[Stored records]
──────

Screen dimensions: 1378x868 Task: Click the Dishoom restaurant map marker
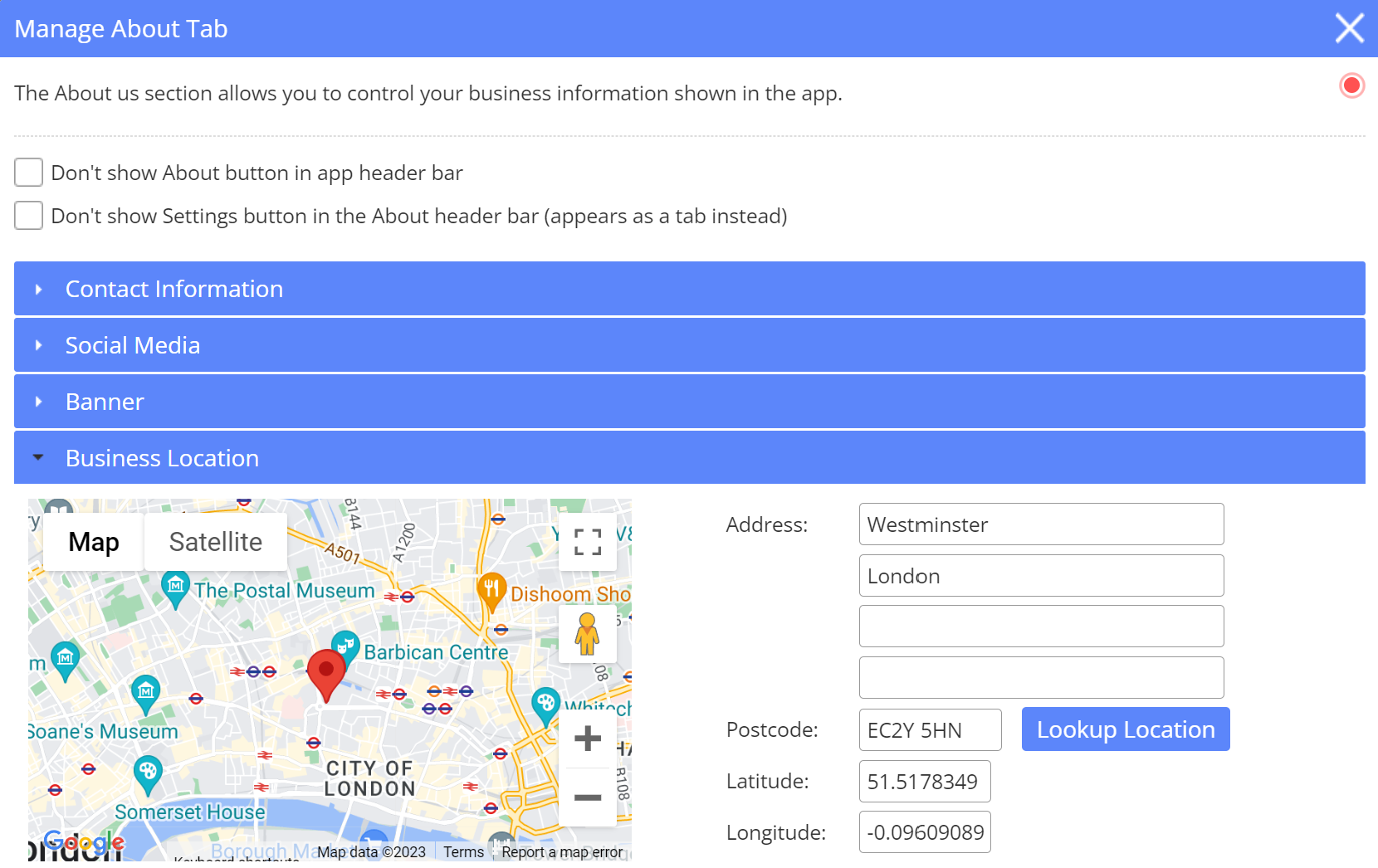point(492,589)
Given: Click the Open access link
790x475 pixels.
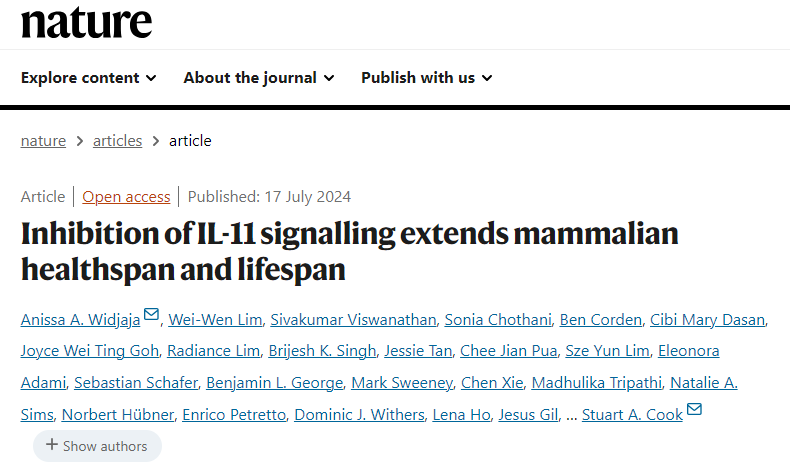Looking at the screenshot, I should (x=126, y=197).
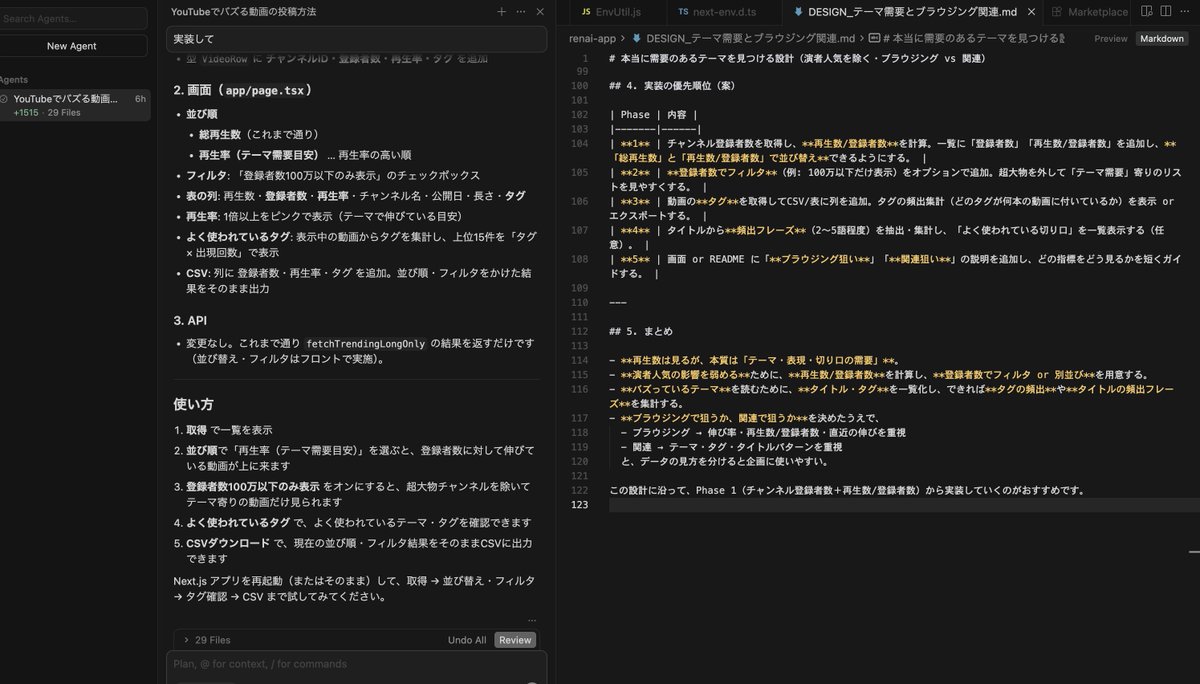Open the chat panel more-options ellipsis
This screenshot has height=684, width=1200.
click(521, 11)
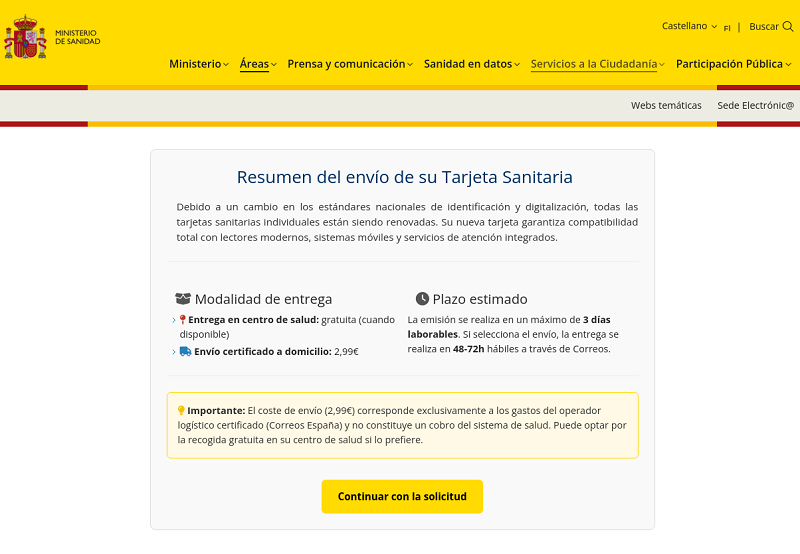Open the Sede Electrónic@ link
This screenshot has width=800, height=554.
[x=755, y=105]
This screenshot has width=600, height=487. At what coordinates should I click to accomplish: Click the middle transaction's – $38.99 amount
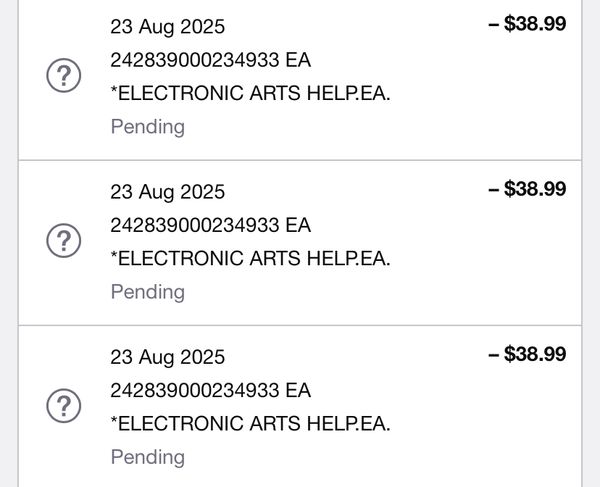point(527,189)
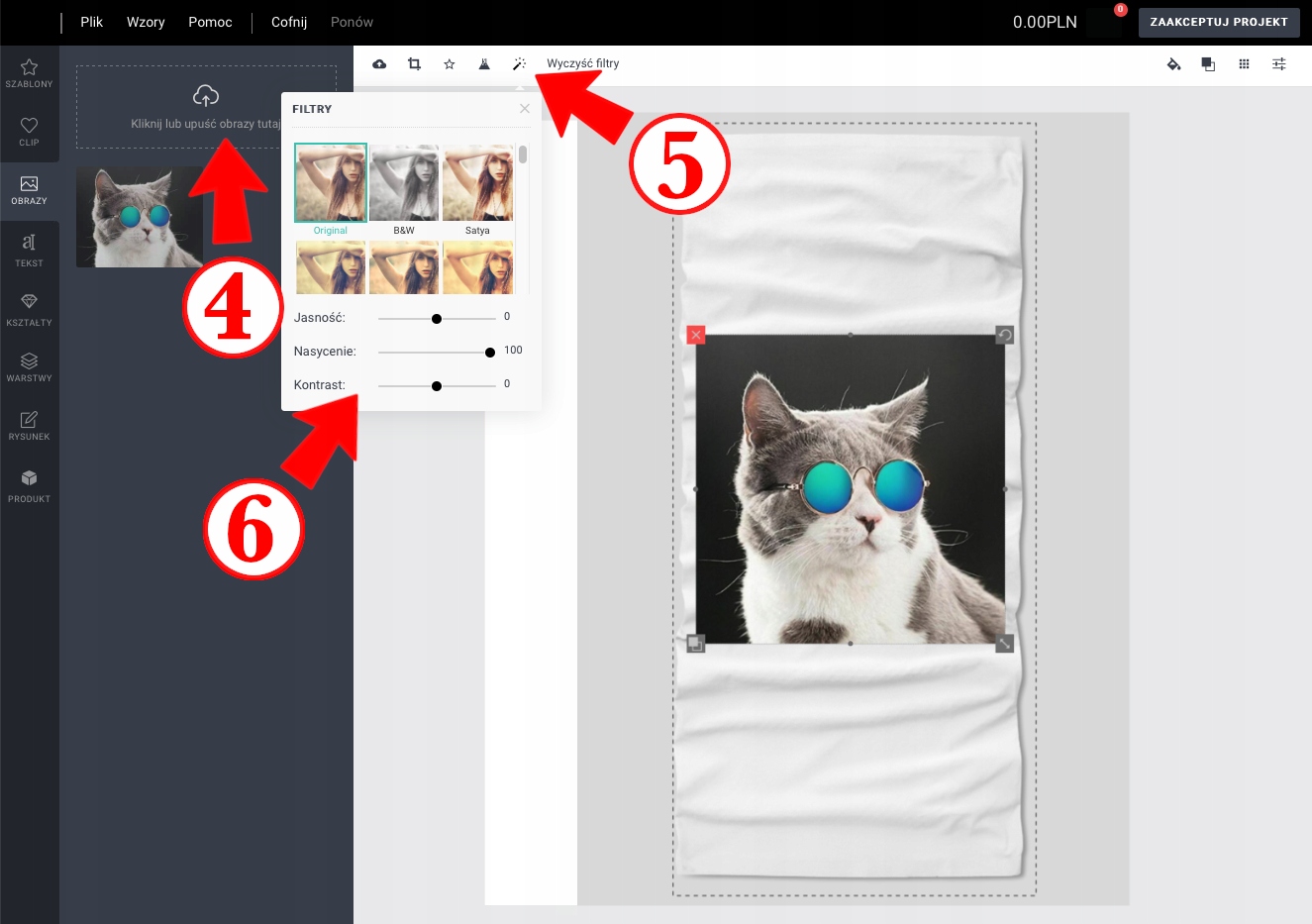
Task: Delete image with red X handle
Action: [696, 335]
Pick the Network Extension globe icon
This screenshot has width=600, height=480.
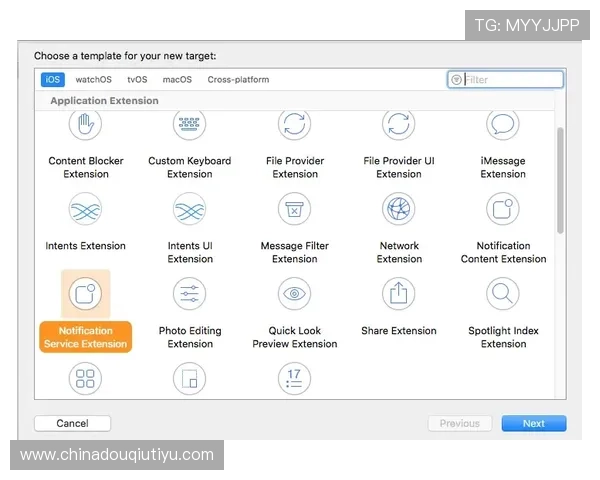pos(399,209)
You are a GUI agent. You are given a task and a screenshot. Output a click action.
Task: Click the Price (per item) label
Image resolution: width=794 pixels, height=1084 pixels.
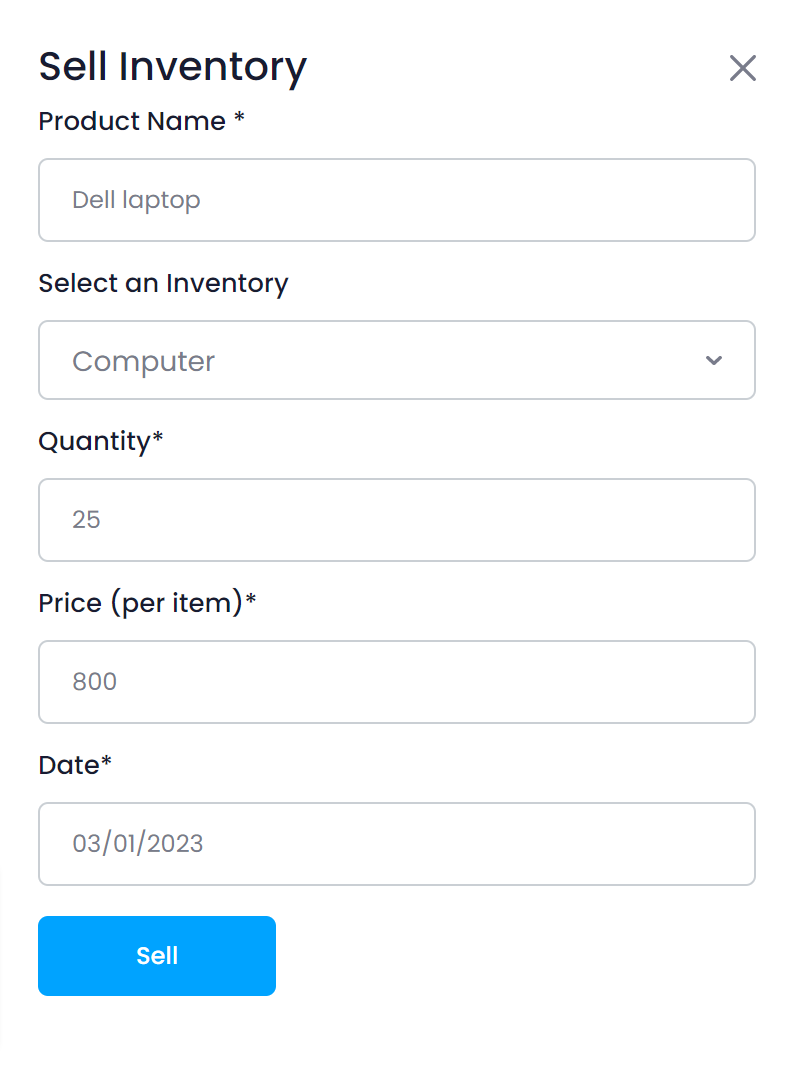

──────

§ DIRECTIONS FOR THIS TASK: Skip the pictures and retype exactly the lines from the one that contains "Task: Click the Price (per item) label" to the last line of the records.

§ REPLY:
Task: Click the Price (per item) label
Image resolution: width=794 pixels, height=1084 pixels.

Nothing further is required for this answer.